I’m never going to use voice control for my technology, sorry – and I don’t care how much better it is now thanks to AI

By James On Dec 25, 2024

So Google wants me to say “Hey Gemini” now, huh? No thanks, you can go to sea with that nonsense. I don’t have it. Call me a Luddite, call me a miser, tell me to move with the times; I don’t care, I’m not going to talk to my technology.

Before I get into the content of this article, let me first say that I am not against the existence of voice control features in general. They are actually an extremely essential accessibility feature that many disabled technology users rely on to get the full experience from their hardware. But for those who actually don’t need it, like myself: what the heck is wrong with just pressing a few buttons or tapping a touchscreen?

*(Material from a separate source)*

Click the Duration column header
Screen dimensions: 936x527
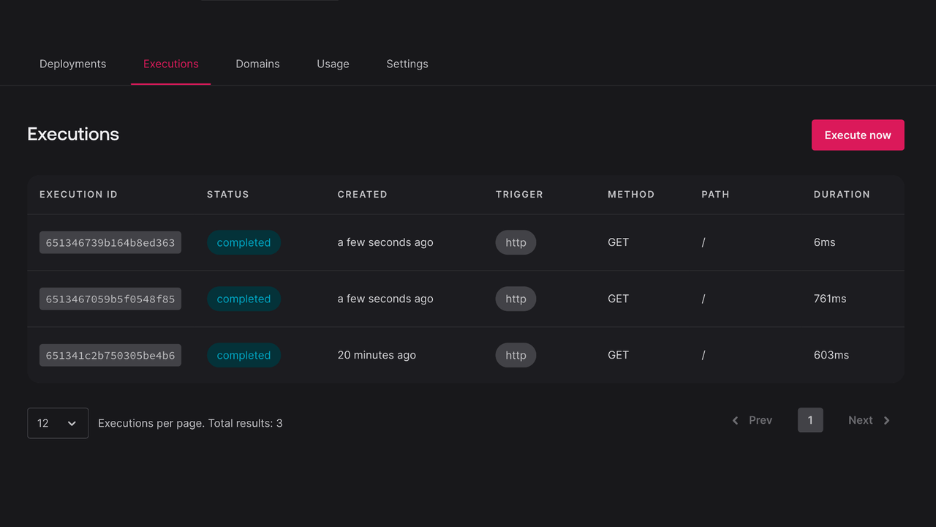842,195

It irritates me when someone talks too loudly on their phone on public transport. When tech companies like Google tell me that voice control is the future of how we interact with our technology, I’m immediately filled with horror at the idea of traveling through a city where everyone constantly barks commands at their phones and tablets.

How many people really use voice control?

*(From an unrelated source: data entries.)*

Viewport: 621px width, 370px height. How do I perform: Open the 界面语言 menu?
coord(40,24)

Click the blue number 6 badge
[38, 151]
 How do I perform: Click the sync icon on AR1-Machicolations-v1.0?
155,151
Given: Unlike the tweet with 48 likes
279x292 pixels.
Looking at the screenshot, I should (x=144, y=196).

I did some research into the actual statistics behind voice control usage and was surprised by the results. I have literally never saw anyone using their phone to search for something on the internet using a voice command; Sure, I’ve seen people ask their question Alexa smart speaker play music or turn off the lights, something I will probably never do because I always have a phone in my pocket that can do those kinds of things, but search the internet? Real?

Apparently yes: according to a 2018 study from PWC32% of voice assistant users ask their chosen digital helper at least one thing they would normally use a search engine for every day, while 89% do so at least once a month. Of course, that’s just people al use a voice assistant, but analysis of Statistical claims that nearly half of Americans talk to their phone or smart speaker at least semi-regularly (although on a global scale that figure drops to about 1 in 5).

Talk to the sphere, says Amazon. The sphere always listens. The sphere hears everything. (Image credit: Amazon)

The thing is, as I delved further and further into these statistics, I became less and less convinced by them. For starters, the very first set of statistics I came across (which I won’t link here) claimed that “an estimated 8.4 billion people worldwide use voice assistants” – that’s… more than the current total human population. I started noticing more discrepancies in the data, and also had to throw out some sources due to obvious pro-tech marketing biases.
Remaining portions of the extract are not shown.